*** LISTED ENTRIES ***

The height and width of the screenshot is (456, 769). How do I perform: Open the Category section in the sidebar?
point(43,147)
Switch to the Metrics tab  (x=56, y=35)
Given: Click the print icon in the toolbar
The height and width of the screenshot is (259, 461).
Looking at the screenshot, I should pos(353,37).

***
*** LISTED ENTRIES ***

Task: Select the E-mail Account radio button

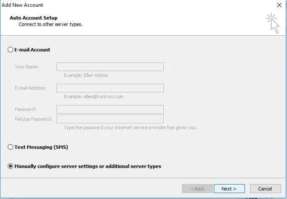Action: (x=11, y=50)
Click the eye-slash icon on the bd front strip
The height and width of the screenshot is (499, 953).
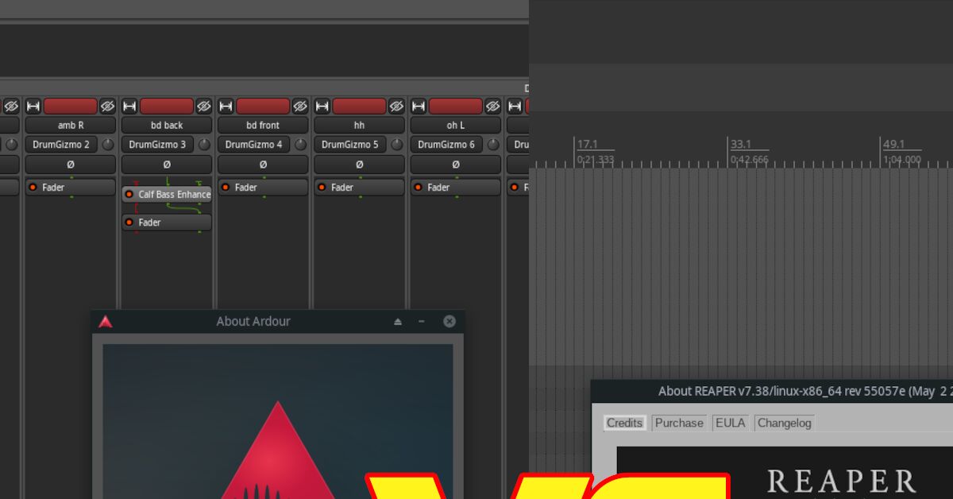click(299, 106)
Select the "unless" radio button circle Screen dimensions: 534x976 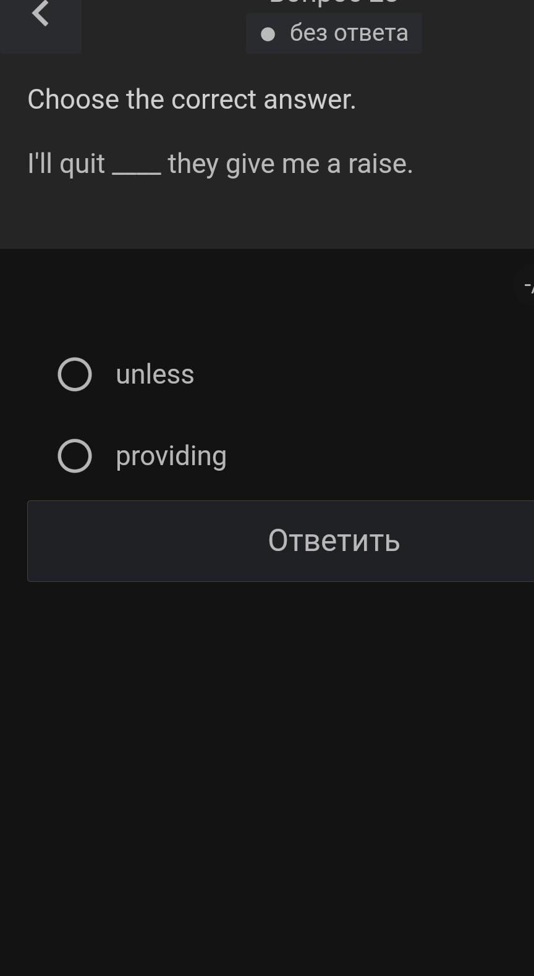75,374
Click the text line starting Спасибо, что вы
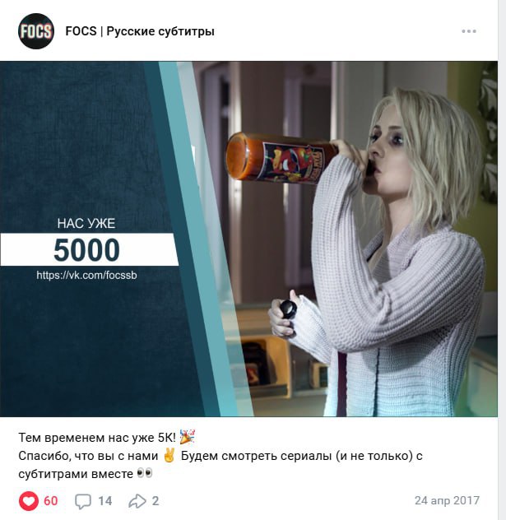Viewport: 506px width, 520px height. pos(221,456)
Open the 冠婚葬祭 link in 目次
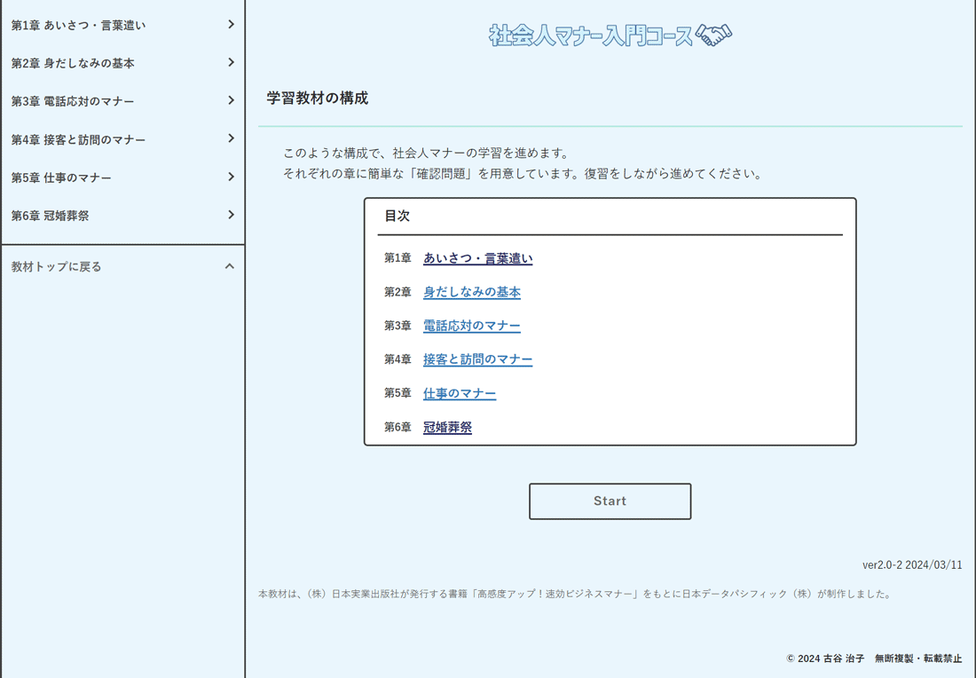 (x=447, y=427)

***

- **ASSIGNMENT**: Determine the number of lines above that include the word "icon"; the reply is that number only.

- **WRITTEN SOLUTION**: 2